In the last three years, Nigel Bana has become a recognizable face as a sports ambassador in Karate circles.

Today Bana studies at the University of Papua New Guinea and works as part of the PNG Olympic Committee’s Heroes Program which engages with school kids and other groups.

Bana, who won gold at the 2015 Pacific Games in Port Moresby, has been a keen martial artist.   But like many others, the journey was a long and difficult one.

“When my parents divorced, my attitude changed. I was exhibiting violent behaviour.”

While attending Waigani Primary School, he fought with another student. His teacher told him, the attitude and behaviour could not continue.

“My teacher said,   ‘If you want to fight, go join a martial arts club.’ Because this is where people learn. It is not a place to fight.”

Bana was 12 when he walked into a club at UPNG where the Okinawan style of Karate, Goju Ryu, was being taught by one of the few practitioners of the style in the country, Sensei Luke Goa.

“Every day, I used to go there to watch them train. Then after some time, I asked Sensei Luke if I could train.”

When Sensei Luke Goa, moved to Lae, the Goju Ryu club closed, leaving Bana without a mentor. Moving within the Karate circle, put Bana in touch with another senior PNG karateka, Sensei Roy Stanley. His Shotokan style more common in PNG was developed by Japanese master Gichin Funakosi in the 1800s and exported worldwide.

After spending some time learning from Sensei Roy Stanley, Bana moved to train under his current teacher, Sensei Carl Mari in 2012. Bana says each stint under the three senior karateka in the country, gave him an understanding of different values.

“Each of them has important qualities they imparted. From Sensei Luke was his discipline. Sensei Roy is a ‘go getter’ and Sensei Carl is an excellent administrator.”

Bana has always competed in the 60kg-65kg category.   Since secondary school, Bana has been actively competing in various tournaments.   Whilst in grade 11, he attended his first National Karate Championships in Lae, where he won gold.

This was followed by a long list of successes. At two PNG Games in East New Britain and Morobe.

Karate competitions revolve around kumite (combat) and kata which are the Karate equivalent school syllabus. Kata are sets of prescribed patterns used in various karate styles to train combat applications, muscle memory, the mind and the spirit.

In kumite there are two kinds – point contact, fought with gloves and padding and full contact, fought without body protection.

ASSIGNMENT:
Could you carry on the profile of karateka Nigel Bana, starting after its final sentence? The items that come next are separate material and have no connection to the profile of Nigel Bana.

DATA TO EXAMINE:

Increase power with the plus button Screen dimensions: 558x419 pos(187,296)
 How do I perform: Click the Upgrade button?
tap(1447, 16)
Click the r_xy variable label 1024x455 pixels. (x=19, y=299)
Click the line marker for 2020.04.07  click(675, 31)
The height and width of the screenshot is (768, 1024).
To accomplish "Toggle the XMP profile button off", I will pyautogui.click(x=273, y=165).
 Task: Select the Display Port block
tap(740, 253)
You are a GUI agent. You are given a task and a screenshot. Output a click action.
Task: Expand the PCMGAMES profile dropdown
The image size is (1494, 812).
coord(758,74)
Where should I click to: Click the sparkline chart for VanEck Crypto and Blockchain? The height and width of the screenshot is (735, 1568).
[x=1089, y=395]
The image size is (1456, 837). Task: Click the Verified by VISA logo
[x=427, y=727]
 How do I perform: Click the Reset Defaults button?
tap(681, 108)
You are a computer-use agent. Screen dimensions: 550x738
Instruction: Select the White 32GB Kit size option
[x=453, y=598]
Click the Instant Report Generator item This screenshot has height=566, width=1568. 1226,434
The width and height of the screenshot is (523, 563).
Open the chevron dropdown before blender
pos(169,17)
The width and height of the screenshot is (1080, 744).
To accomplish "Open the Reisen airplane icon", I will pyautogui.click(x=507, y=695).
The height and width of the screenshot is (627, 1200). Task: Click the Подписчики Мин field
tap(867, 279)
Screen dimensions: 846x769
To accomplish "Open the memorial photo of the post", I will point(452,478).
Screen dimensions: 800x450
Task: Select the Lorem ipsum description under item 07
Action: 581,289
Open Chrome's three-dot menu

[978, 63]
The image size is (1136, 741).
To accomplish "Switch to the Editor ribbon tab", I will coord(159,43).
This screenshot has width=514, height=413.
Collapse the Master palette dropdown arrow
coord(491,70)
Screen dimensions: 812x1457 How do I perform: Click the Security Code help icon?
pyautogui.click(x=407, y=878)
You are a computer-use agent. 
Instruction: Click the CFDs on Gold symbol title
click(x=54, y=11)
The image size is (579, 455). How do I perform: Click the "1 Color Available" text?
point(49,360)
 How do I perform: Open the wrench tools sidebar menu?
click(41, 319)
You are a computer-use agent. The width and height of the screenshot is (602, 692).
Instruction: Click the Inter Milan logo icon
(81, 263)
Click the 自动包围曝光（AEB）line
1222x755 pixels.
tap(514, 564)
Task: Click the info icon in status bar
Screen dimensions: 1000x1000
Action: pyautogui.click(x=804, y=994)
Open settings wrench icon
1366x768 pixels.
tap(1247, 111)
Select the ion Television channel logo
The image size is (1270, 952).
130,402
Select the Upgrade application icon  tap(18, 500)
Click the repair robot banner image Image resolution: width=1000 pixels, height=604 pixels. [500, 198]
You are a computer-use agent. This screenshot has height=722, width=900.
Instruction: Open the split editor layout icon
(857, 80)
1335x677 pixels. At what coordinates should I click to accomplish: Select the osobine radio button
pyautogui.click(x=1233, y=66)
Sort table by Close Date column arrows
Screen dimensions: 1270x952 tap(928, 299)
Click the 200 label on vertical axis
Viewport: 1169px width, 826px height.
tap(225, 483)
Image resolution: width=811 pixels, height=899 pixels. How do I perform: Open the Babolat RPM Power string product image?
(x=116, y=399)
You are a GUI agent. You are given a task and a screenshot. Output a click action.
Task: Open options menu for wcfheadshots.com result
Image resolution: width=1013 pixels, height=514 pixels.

EXERCISE RESULT:
In 2014, a team that included Nigel Bana, Leonard Gariadi, and Cosmas Saliawali competed in the finals against Vietnam and won the team kata competition in Thailand.

“This was a first for a Papua New Guinea team.”

In 2015, during the Pacific Games, Bana faced off with Fijian Sandip Pala who had previously beaten him two years ago in Fiji.

“I felt that my biggest competitions were going to be Fiji and New Caledonia. But one thing that Karate has taught me is that you have to focus on what you can control and build on it. So I focused on training.”

In the finals, Bana took home the gold.

Despite all the success,  Bana still feels uncomfortable talking about his many achievements. In 2015, before the Pacific Games, he reached an important milestone in his decade long journey when he travelled to Australia and successfully graded for his Shodan or first-degree black belt.

For Bana, he did not feel he was ready for it at the time.

“It was an emotional time for me. Personally, I didn’t feel that I was ready for it in one sense. My biggest battle was against my own ego.

“You see, I began winning competitions when I was a teenager, so when you do that, your head becomes as big as a watermelon.”

“But as I grew in age and maturity, I realized that humility is important.”

Bana says Karate has taught him about self-control and about walking away from possible trouble and conflict. Karate taught him to focus on the things he can control like anger, emotion and physical and mental preparation.

“You see, because of Hollywood, people think that Karate is all about fighting. It’s not.

“Karate is a body of knowledge and an art that takes years of practice. For instance, the movies show fancy pressure points… But pressure points are an application of the human biology.”